*** Opening Extract provided ***
By Danielle Daquino and Matt Burgess, Director.
As the social media phenomenon moves from strength to strength, abuse continues to proliferate the cyber world. Social media has moved in leaps and bounds in recent years. Political leaders nationwide are calling for media and communication law enforcement. This has been sparked in light of recent attacks that have resulted in online forums being littered with abuse.
Anonymous taunts and threats are being directed toward popular Australian identities on forums such as Twitter. No one is immune from the taunts, and few are being held accountable due to the anonymity of the attacks. Those subject to the attacks of these keyboard warriors include sports stars, celebrities and even Prime Minister Julia Gillard.
The Twitter war resulted in TV personality, Charlotte Dawson; suffering a breakdown after being vilified by these Twitter trolls. Dawson was admitted to Sydney’s St Vincent’s Hospital after a plague of nasty comments littered her Twitter feed. One troll bluntly remarked, ‘go hang yourself’. It seems no one is sheltered from the aggressive taunts that are plaguing social media forums. NRL West Tigers’ captain, Robbie Farah, was recently attacked with comments about his late mother being posted on his Twitter account. This led to him publicly speaking out, pledging that the government strength the enforcement of communication laws in Australia.
It seems obvious that measures need to be taken to tie the hands of these keyboard crusaders. Like any matter, the cry for government intervention has delivered an obstacle of problems. Some people are calling for the anonymity of Twitter to cease; however, this does present a double-edged sword. The good and the bad always seem to go hand in hand. Maintaining your anonymity on a public forum does spark its advantages. One clear advantage is that people can express their opinions on highly contested matters without fear of being scrutinized for their beliefs. With these blurred lines, there lies difficulty in punishing cyber bullies. Perhaps education is the first step we can take in a pledge to combat these faceless bullies.
*** Closing Extract provided ***
*** Opening Supplied material ***
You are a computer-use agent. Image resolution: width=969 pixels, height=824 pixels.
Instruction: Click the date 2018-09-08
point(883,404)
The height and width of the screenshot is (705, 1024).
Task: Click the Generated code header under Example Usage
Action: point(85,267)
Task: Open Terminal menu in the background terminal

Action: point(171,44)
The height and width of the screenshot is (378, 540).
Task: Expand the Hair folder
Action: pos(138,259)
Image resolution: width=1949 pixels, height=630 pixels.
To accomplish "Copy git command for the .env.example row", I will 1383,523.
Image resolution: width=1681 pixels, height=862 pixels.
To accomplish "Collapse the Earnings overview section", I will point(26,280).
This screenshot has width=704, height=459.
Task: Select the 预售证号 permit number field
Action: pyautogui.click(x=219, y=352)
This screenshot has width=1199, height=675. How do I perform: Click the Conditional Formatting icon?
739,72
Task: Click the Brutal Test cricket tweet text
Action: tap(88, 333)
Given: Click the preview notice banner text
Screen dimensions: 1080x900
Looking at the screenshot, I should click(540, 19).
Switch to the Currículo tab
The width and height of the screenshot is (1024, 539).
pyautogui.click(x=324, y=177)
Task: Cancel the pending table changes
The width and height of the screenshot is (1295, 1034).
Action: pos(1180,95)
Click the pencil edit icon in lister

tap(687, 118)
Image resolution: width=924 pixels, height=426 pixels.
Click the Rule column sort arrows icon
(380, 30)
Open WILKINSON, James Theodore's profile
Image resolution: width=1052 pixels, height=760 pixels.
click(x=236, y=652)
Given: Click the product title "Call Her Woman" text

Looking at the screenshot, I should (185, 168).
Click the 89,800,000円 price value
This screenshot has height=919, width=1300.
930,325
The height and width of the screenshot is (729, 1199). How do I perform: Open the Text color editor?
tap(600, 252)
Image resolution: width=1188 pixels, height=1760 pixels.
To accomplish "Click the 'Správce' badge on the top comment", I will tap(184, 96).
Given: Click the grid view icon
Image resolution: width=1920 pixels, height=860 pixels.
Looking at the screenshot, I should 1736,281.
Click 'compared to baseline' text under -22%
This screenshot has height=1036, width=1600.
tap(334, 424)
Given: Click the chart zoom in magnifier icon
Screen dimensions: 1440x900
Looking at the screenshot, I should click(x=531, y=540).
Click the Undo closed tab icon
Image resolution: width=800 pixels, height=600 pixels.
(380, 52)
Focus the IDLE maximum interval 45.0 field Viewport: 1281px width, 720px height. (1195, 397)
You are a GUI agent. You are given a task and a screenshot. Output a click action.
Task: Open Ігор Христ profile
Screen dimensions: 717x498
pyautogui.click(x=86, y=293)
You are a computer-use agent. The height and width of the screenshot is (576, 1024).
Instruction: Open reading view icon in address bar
*** Closing Supplied material ***
# [Actions to take]
**a.** In the article on Twitter trolls, which hospital was Charlotte Dawson admitted to?
**b.** Carry on the article about Twitter trolls past its final sentence.

# [Responses to the exercise]
**a.** Sydney's St Vincent's Hospital.

**b.**
Twitter, Facebook and instagram are all examples of platforms that have changed the way we think and interact. Anyone with an account linked to these platforms is exposing themselves to the risks associated. Some choose to ignore the risks, and rather combat the bullies with a ‘who cares’ front. It seems, however, that there is a vast difference between being at the centre of line debate, and being attacked with viscous messages and insults. Public attention highlighting the psychological torment of popular identities seems to show just how far the trolls have overstepped the boundaries. One matter that most people would agree on is that anonymous trolls need to be held accountable for their actions. The question lies in ‘how’?
The measures that are being taken are perhaps not reaching effective heights. The Australian Communications and Media Authority’s Cybersmart program has outlined a five – step process to help people combat the trolls. Education is imperative; however, disciplinary measures also need to be taken.
Victorian Attorney – General Robert Clark met in Brisbane just four days ago to instigate a proposal regarding social media national guidelines. His initiatives included warnings for users and protocols for media companies to adhere to. Other alternatives implemented by companies such as Twitter may be the ability to block abusive users.
We have also seen newspapers step up and curtail the action. The Daily Telegraph initiated a ‘Stop The Trolls’ campaign, which called for disciplinary measures to be taken and enforced against trolls. Whilst a reform of legislative measures is being called for, the Australian Federal Police have discussed how they are closely monitoring the activity on sites such as Twitter. The problem still lies in holding these cyber bullies accountable.
Defamatory comments by warriors masked with keyboards needs to be put to a halt. The wave of the social media phenomenon is not set to pass any time soon. Free speech advocates may say that no one should be punished for what they say or believe. We must, however, draw the distinction between comments and opinions as opposed to verbal assault on an online forum. A revelation of these identities may be the only means in sparking legal action against cyber bullies.
This blog is for discussion purposes only. This must not be considered legal advice.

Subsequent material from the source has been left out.